Waarbij een hoge kwaliteit van de fysieke leefomgeving gezien moet worden als een vorm van hulpverlening. Helend bouwen dus. Dat betekent bijvoorbeeld, zoals ‘Van huis en haard’ laat zien, het creëren van accommodaties waarin wonen en zorg niet door elkaar lopen, maar wel aan elkaar worden verbonden of waarin vrouwen en hun kinderen niet meer steeds intern hoeven te verhuizen. ‘Van huis en haard’ legt het accent op bet huisvesten van vrouwen en hun kinderen in afzonderlijke woningen in plaats van wonen in een leef- of woongroep. Daardoor gaat het wonen in een opvanghuis weer meer lijken op een ‘gewoon’ leven in gezinsverband.

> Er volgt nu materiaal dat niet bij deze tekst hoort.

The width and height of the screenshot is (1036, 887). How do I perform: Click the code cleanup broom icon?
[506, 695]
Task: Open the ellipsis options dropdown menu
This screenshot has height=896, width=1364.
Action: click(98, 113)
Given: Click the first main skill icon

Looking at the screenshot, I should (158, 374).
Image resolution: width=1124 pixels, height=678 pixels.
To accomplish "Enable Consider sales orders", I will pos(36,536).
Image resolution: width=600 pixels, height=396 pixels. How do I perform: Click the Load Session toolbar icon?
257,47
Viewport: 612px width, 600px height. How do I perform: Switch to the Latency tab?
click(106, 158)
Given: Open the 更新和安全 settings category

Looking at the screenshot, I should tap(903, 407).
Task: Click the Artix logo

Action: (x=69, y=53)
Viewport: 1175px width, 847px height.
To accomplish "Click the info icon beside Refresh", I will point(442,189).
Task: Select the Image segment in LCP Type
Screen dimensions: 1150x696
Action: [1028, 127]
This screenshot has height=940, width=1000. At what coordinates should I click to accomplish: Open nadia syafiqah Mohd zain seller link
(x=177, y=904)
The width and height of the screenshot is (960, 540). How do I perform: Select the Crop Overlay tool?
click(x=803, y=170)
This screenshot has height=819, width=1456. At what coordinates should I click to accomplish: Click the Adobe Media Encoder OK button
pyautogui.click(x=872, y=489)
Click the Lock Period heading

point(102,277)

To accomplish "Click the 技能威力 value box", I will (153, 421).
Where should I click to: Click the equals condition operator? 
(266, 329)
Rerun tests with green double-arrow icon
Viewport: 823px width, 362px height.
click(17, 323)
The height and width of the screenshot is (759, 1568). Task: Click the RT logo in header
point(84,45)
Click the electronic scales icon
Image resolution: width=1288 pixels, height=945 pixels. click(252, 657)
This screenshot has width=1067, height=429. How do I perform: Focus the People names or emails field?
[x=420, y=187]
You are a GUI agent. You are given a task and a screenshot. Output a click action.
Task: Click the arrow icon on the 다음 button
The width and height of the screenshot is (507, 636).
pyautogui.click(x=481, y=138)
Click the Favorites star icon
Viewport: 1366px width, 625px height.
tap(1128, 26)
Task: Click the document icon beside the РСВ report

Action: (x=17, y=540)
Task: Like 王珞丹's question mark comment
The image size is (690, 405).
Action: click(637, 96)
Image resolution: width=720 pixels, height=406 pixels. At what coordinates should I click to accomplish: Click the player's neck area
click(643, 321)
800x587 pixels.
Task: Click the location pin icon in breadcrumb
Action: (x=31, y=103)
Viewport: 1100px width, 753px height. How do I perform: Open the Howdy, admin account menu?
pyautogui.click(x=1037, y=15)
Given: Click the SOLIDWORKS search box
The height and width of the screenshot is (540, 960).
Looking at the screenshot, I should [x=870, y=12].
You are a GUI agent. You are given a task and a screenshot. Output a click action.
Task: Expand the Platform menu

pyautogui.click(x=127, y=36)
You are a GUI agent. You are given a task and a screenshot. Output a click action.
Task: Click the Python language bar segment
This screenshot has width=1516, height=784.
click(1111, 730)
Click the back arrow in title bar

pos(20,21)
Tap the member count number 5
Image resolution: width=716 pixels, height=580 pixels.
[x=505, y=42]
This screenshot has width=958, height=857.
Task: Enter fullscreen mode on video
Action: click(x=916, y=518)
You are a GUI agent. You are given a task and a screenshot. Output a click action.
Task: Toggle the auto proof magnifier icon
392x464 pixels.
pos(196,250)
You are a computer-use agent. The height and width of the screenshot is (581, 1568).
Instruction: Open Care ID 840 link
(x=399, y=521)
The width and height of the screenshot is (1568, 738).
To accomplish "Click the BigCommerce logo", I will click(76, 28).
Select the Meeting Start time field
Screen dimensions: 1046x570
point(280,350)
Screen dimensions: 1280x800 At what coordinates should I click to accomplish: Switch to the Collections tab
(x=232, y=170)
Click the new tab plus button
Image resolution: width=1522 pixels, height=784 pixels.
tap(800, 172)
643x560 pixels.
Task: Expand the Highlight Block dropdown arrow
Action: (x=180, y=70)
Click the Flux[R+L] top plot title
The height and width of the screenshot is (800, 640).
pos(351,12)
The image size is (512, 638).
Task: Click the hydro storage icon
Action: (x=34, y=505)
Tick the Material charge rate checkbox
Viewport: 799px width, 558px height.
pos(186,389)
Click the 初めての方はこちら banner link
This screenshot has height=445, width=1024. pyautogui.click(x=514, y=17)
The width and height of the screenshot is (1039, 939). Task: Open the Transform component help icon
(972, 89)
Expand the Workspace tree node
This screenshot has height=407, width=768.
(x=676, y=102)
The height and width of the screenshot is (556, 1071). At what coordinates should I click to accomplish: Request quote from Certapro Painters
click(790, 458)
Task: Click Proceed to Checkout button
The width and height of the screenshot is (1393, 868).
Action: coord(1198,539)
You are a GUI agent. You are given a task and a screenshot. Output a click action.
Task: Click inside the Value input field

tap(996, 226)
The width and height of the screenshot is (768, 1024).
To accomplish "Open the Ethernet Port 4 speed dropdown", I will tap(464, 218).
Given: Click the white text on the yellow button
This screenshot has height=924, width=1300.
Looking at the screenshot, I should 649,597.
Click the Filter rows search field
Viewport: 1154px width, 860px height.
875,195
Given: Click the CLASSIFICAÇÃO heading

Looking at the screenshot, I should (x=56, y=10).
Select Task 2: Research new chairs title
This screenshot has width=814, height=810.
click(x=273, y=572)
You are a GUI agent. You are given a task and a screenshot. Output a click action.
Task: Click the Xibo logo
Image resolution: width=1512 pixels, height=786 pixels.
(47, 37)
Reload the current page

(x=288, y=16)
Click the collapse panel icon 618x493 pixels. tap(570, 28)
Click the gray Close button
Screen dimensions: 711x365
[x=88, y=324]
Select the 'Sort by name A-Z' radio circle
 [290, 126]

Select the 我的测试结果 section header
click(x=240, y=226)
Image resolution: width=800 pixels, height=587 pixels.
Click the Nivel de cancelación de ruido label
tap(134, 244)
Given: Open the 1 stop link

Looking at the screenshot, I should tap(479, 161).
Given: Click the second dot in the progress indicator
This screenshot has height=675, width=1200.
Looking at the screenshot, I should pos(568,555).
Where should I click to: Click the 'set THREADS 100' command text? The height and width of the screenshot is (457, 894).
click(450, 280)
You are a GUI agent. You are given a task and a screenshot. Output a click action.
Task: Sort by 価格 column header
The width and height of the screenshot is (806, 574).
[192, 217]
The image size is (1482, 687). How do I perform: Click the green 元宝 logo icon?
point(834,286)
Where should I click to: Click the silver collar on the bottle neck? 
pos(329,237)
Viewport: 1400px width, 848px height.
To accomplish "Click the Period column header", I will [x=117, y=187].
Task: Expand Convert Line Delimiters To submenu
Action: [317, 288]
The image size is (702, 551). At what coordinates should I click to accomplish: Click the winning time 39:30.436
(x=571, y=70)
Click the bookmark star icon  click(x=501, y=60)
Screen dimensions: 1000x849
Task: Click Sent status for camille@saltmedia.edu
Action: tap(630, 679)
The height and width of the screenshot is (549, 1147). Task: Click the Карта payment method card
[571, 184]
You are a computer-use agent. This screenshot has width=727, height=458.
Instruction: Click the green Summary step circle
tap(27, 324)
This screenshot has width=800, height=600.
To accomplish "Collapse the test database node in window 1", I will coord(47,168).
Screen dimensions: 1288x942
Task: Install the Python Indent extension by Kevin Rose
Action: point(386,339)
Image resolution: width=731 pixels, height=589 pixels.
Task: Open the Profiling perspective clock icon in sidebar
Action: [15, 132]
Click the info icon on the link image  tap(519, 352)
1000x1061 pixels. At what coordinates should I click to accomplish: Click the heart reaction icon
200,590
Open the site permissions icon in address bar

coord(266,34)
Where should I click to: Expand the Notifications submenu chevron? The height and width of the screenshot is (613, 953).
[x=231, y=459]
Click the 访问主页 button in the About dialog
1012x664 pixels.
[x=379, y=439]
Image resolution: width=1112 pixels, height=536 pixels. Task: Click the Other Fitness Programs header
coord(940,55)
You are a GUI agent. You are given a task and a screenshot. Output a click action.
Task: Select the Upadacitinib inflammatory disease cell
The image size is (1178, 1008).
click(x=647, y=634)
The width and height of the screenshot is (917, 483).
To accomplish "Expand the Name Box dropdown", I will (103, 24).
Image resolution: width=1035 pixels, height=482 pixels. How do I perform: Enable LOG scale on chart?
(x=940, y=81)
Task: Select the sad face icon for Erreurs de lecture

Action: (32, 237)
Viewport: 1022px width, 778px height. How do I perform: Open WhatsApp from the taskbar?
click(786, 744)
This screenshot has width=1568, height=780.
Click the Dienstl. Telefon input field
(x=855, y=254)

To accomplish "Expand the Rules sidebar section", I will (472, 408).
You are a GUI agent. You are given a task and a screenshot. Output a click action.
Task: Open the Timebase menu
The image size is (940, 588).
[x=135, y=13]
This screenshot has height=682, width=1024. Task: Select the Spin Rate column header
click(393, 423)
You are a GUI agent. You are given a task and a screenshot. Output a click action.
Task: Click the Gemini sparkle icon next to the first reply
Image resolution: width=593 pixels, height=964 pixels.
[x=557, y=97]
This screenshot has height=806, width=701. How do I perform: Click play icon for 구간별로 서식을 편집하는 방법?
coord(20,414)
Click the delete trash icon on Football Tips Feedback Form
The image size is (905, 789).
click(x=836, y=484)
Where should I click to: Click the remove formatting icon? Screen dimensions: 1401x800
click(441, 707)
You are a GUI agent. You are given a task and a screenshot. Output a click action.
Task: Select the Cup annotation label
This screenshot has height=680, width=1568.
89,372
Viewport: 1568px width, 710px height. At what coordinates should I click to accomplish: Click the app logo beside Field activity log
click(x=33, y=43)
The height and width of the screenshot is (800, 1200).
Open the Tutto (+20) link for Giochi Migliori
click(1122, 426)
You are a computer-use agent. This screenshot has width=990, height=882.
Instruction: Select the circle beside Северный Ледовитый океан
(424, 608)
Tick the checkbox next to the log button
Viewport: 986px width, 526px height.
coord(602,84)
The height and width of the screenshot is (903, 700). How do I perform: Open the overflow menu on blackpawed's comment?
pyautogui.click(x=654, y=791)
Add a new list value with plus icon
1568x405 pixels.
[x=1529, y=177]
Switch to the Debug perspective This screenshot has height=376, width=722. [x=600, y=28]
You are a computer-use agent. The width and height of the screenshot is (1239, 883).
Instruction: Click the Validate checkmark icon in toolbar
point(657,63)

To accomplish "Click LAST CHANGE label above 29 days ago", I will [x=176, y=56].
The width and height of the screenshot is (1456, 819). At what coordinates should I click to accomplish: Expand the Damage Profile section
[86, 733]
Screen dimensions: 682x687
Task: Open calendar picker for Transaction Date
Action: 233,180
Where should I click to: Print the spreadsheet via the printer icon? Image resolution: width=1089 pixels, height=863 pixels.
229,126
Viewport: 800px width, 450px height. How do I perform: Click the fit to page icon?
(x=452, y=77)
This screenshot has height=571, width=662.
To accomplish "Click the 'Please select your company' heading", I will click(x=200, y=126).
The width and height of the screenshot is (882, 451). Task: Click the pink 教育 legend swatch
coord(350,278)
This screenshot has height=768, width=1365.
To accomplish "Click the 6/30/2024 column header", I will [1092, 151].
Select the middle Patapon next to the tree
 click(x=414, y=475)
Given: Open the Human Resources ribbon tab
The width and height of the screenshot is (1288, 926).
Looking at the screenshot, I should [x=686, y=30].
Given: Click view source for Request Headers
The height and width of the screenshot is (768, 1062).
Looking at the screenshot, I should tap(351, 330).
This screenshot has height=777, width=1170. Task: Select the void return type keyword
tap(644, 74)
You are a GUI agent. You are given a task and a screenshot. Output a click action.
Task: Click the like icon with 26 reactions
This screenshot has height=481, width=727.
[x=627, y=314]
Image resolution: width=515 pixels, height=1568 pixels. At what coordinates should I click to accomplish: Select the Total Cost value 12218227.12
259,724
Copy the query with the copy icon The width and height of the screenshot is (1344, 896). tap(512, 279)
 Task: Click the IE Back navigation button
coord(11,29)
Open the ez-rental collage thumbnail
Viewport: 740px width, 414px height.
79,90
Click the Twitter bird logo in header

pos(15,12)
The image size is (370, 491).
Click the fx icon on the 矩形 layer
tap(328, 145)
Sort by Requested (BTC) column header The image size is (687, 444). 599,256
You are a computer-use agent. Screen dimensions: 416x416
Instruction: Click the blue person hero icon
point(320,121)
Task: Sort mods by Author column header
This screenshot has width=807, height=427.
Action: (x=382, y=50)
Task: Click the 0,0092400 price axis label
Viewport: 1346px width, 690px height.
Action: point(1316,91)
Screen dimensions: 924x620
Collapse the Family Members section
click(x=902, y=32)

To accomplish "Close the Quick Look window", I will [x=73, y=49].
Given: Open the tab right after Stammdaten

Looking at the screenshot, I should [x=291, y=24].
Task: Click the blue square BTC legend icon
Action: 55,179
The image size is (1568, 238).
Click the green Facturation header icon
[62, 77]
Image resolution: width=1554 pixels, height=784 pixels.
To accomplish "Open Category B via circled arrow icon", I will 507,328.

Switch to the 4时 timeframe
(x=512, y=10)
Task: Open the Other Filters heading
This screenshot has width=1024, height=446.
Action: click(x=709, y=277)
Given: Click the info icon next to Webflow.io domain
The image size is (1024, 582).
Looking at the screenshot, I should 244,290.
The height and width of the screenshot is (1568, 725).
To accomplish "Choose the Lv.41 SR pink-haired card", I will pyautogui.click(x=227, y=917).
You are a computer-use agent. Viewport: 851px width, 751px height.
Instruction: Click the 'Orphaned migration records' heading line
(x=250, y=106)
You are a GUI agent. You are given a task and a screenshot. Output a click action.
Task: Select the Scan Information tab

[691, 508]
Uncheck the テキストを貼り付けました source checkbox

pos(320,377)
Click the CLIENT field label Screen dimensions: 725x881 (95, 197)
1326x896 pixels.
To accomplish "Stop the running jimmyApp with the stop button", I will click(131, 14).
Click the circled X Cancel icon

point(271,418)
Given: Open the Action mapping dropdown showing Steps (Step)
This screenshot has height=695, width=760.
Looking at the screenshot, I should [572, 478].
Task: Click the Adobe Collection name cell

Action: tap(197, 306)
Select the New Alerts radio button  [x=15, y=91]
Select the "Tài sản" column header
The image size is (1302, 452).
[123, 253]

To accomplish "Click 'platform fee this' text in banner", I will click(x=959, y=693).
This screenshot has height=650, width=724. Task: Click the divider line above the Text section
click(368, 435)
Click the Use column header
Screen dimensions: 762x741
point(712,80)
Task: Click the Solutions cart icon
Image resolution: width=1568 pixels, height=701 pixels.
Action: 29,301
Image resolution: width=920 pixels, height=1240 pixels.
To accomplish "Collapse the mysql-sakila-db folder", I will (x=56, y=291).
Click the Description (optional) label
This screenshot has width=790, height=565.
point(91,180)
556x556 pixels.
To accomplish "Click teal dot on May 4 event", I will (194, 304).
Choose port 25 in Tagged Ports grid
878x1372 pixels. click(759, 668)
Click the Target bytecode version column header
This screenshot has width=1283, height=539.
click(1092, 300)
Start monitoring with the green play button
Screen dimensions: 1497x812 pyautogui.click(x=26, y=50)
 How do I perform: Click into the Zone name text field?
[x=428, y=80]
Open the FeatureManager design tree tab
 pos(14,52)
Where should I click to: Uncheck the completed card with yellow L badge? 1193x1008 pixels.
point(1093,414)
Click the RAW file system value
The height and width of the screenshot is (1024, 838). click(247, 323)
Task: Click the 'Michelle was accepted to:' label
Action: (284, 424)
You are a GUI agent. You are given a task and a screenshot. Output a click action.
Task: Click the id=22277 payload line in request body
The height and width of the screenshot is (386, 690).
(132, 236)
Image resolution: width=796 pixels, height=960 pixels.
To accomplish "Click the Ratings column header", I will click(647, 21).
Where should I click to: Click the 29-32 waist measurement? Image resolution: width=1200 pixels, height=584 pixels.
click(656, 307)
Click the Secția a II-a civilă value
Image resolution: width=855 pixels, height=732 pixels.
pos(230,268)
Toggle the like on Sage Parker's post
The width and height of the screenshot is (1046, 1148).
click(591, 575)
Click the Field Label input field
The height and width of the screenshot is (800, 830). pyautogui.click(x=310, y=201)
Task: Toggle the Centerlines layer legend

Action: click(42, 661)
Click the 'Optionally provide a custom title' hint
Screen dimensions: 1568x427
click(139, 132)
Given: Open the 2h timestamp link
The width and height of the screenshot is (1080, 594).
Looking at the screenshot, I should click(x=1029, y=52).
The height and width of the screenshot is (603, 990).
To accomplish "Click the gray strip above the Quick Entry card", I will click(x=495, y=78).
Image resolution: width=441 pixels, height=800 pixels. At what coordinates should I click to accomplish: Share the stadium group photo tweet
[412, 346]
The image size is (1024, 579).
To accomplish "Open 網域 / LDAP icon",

De aanbevelingen bieden een uitdaging aan architecten, ontwerpers, woningbouwcorporaties, gemeenten en vrouwenopvanginstellingen. Hoe zorgen we er met elkaar voor, dat de opvangaccommodaties worden verbeterd voor de komende twintig tot dertig jaar, om ook veranderingen binnen de doelgroep en veranderingen in hulpverleningsconcepten op te kunnen vangen?
De publicatie past goed bij ‘Beschermd en Weerbaar’ waarmee VWS onder andere de kwaliteit van de vrouwenopvang wil verbeteren. Na deze bijeenkomst wordt vanmiddag het startschot gegeven voor de uitvoering van het Verbeterplan Vrouwenopvang. De Federatie Opvang heeft dit plan in nauwe samenspraak met de vrouwenopvang, de centrumgemeenten en de vereniging van Nederlandse Gemeenten gemaakt. Het richt zich op passende, snelle en goede hulp in de vrouwenopvang. Zodat vraag en aanbod goed op elkaar aansluiten, met goede diagnostiek, een goed behandelplan en aanbod voor vrouwen én kinderen. VWS ondersteunt dit plan van harte. De staatssecretaris zal samen met de Federatie, het ministerie van VROM en andere betrokkenen nagaan hoe de aanbevelingen van vandaag gebruikt kunnen worden bij de uitvoering van dit Verbeterplan.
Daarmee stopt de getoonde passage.